Items from a data source
----

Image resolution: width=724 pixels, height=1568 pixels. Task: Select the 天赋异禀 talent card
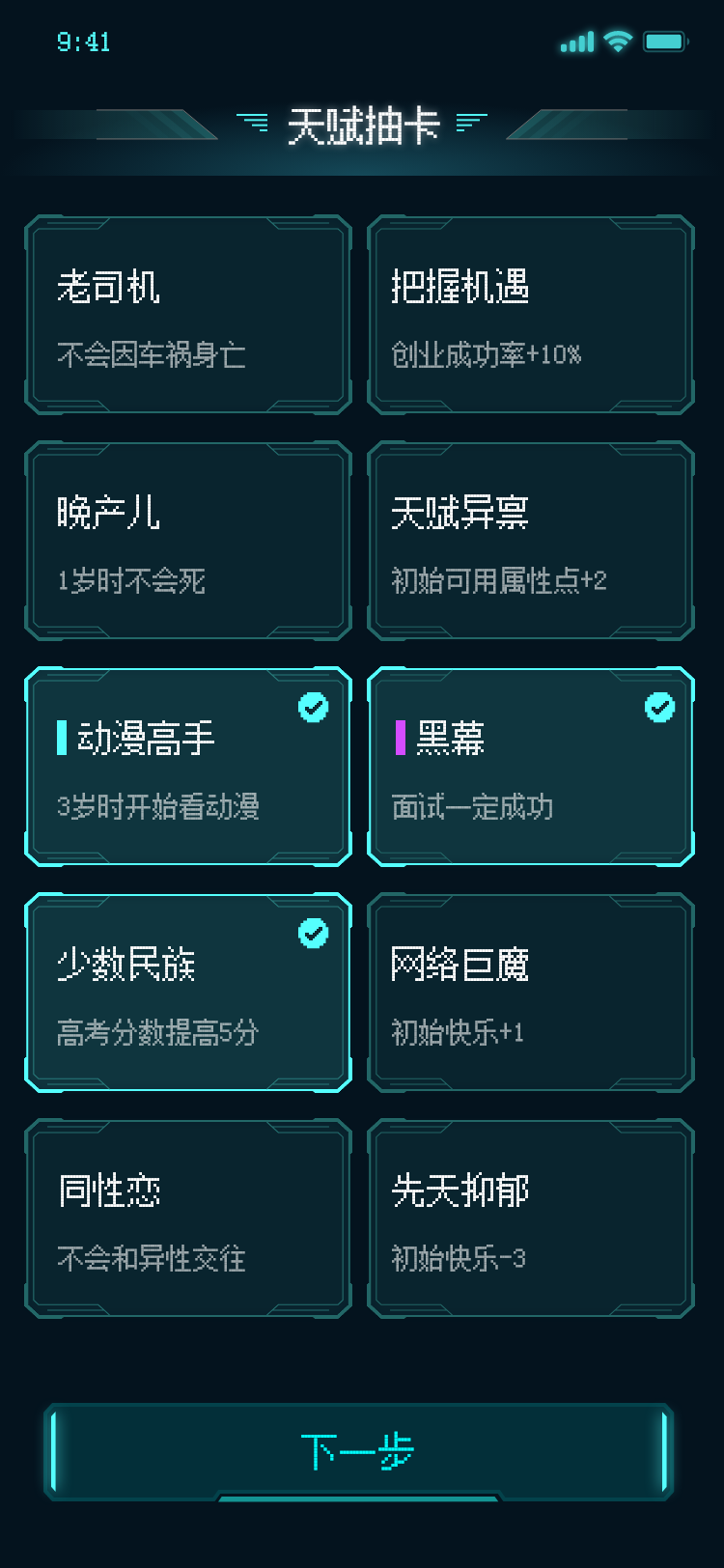pyautogui.click(x=531, y=541)
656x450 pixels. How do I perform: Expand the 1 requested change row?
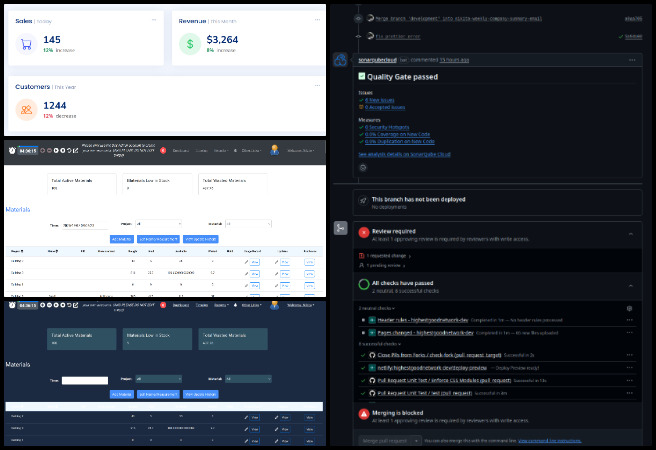click(390, 255)
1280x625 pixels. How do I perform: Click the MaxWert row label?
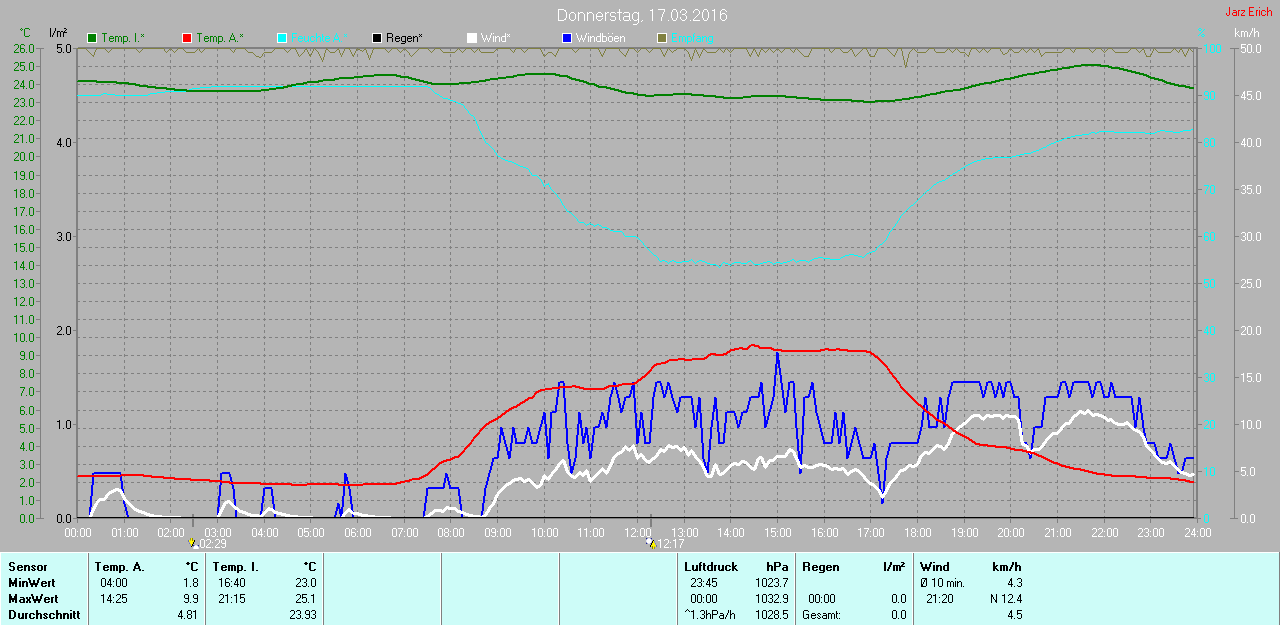pyautogui.click(x=31, y=599)
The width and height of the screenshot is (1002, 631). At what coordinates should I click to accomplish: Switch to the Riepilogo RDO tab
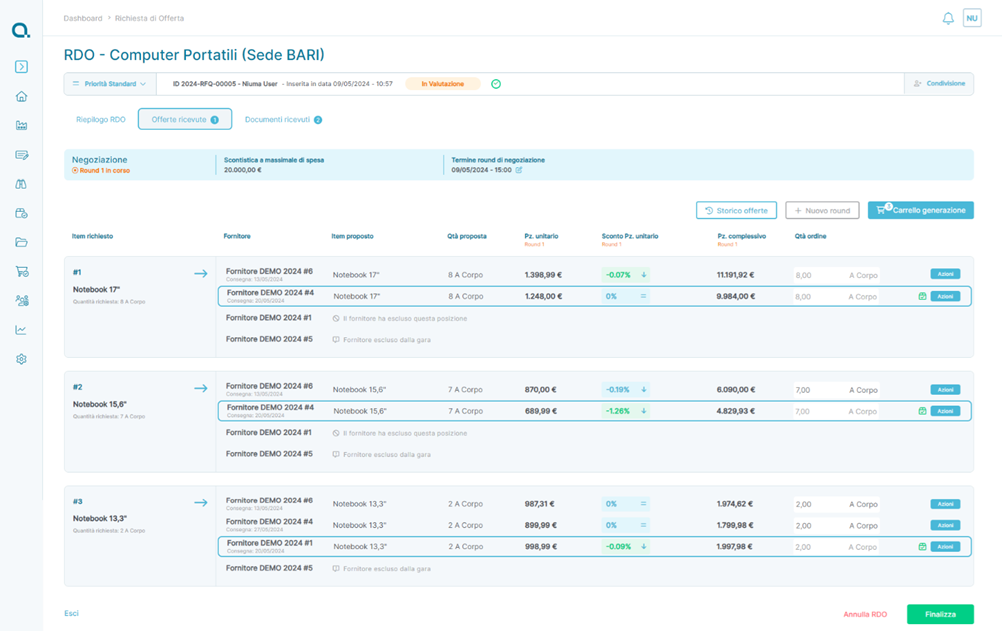101,120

----

Requirement: Where an entry holds a picture, leave the picture out and output the rest exactly.

Your response:
Image resolution: width=724 pixels, height=1568 pixels. Task: Select the 天赋异禀 talent card
pyautogui.click(x=531, y=541)
656x450 pixels. How do I perform: Expand the 1 requested change row?
click(390, 255)
1280x625 pixels. How do I perform: Click the MaxWert row label?
pyautogui.click(x=31, y=599)
The width and height of the screenshot is (1002, 631). At what coordinates should I click to accomplish: Switch to the Riepilogo RDO tab
101,120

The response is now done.